You are given an integer array nums that is sorted in non-decreasing order.

Determine if it is possible to split nums into one or more subsequences such that both of the following conditions are true:

Each subsequence is a consecutive increasing sequence (i.e. each integer is exactly one more than the previous integer).
All subsequences have a length of 3 or more.
Return true if you can split nums according to the above conditions, or false otherwise.
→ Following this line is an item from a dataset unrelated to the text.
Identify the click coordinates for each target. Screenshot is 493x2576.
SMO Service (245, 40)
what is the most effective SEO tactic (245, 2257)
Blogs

A subsequence of an array is a new array that is formed from the original array by deleting some (can be none) of the elements without disturbing the relative positions of the remaining elements. (i.e., [1,3,5] is a subsequence of [1,2,3,4,5] while [1,3,2] is not).


Example 1:

Input: nums = [1,2,3,3,4,5]
Output: true
Explanation: nums can be split into the following subsequences:
[1,2,3,3,4,5] --> 1, 2, 3
[1,2,3,3,4,5] --> 3, 4, 5
Example 2:

Input: nums = [1,2,3,3,4,4,5,5]
Output: true
Explanation: nums can be split into the following subsequences:
[1,2,3,3,4,4,5,5] --> 1, 2, 3, 4, 5
[1,2,3,3,4,4,5,5] --> 3, 4, 5
Example 3:

Input: nums = [1,2,3,4,4,5]
Output: false
Explanation: It is impossible to split nums into consecutive increasing subsequences of length 3 or more.


Constraints:

1 <= nums.length <= 104
-1000 <= nums[i] <= 1000
nums is sorted in non-decreasing order.
"""

"""
这道题我们遍历nums的时候只要当前的num被前面的顺子需要，就把num连上去，顺子连得越长越好。greedy所在
使用2个hashmap，第一个用来建立数字和次数的映射
第二个用来简历数字是否可以被前面顺子所需要
"""
class Solution:
    def isPossible(self, nums: List[int]) -> bool:
        cnter = Counter(nums)  #store num and frequency
        can_append = defaultdict(int)
        for num in nums:
            #判断当前num还有没有,没有了直接跳过
            if cnter[num] == 0:
                continue

            #如果能够连接到前面的数组，就连上去
            if can_append[num] > 0:
                cnter[num] -= 1
                can_append[num] -= 1
                can_append[num + 1] += 1

            #不能连上前面数组，就新开一个数组
            else:
                for i in range(3):
                    if cnter[num + i] == 0:
                        return False
                    cnter[num + i] -= 1
                can_append[num + 3] += 1

        return True